> **Exercise brief**
Word for word, transcribe every line below.

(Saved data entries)
━━━━━━
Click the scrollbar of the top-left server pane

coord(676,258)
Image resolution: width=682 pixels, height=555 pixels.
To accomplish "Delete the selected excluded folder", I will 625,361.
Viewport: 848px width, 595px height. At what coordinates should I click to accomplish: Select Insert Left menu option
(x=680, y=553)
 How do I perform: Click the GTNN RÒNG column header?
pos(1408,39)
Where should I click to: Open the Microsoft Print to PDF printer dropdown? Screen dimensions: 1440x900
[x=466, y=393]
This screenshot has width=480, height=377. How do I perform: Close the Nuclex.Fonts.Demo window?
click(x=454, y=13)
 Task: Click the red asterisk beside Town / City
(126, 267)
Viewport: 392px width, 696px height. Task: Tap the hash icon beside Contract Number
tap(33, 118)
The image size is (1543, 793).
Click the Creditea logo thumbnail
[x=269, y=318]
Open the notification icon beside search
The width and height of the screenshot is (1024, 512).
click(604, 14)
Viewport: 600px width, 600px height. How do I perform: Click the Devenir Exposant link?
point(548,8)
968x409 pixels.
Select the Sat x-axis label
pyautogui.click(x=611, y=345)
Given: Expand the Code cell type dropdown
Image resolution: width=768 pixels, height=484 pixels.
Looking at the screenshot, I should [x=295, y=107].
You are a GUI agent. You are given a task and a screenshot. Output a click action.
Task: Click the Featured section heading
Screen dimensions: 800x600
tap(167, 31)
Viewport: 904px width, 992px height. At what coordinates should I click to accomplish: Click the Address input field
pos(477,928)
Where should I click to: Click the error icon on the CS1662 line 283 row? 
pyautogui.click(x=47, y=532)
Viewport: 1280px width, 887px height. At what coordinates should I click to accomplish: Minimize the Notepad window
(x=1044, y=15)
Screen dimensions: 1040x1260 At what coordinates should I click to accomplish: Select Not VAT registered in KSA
━━━━━━
> **Answer space**
Click the scrollbar of the top-left server pane

coord(676,258)
Image resolution: width=682 pixels, height=555 pixels.
To accomplish "Delete the selected excluded folder", I will 625,361.
Viewport: 848px width, 595px height. At what coordinates should I click to accomplish: Select Insert Left menu option
(x=680, y=553)
 How do I perform: Click the GTNN RÒNG column header?
pos(1408,39)
Where should I click to: Open the Microsoft Print to PDF printer dropdown? Screen dimensions: 1440x900
[x=466, y=393]
This screenshot has width=480, height=377. How do I perform: Close the Nuclex.Fonts.Demo window?
click(x=454, y=13)
 Task: Click the red asterisk beside Town / City
(126, 267)
Viewport: 392px width, 696px height. Task: Tap the hash icon beside Contract Number
tap(33, 118)
The image size is (1543, 793).
Click the Creditea logo thumbnail
[x=269, y=318]
Open the notification icon beside search
The width and height of the screenshot is (1024, 512).
click(604, 14)
Viewport: 600px width, 600px height. How do I perform: Click the Devenir Exposant link?
point(548,8)
968x409 pixels.
Select the Sat x-axis label
pyautogui.click(x=611, y=345)
Given: Expand the Code cell type dropdown
Image resolution: width=768 pixels, height=484 pixels.
Looking at the screenshot, I should [x=295, y=107].
You are a GUI agent. You are given a task and a screenshot. Output a click action.
Task: Click the Featured section heading
Screen dimensions: 800x600
tap(167, 31)
Viewport: 904px width, 992px height. At what coordinates should I click to accomplish: Click the Address input field
pos(477,928)
Where should I click to: Click the error icon on the CS1662 line 283 row? 
pyautogui.click(x=47, y=532)
Viewport: 1280px width, 887px height. At what coordinates should I click to accomplish: Minimize the Notepad window
(x=1044, y=15)
Screen dimensions: 1040x1260 At what coordinates should I click to accomplish: Select Not VAT registered in KSA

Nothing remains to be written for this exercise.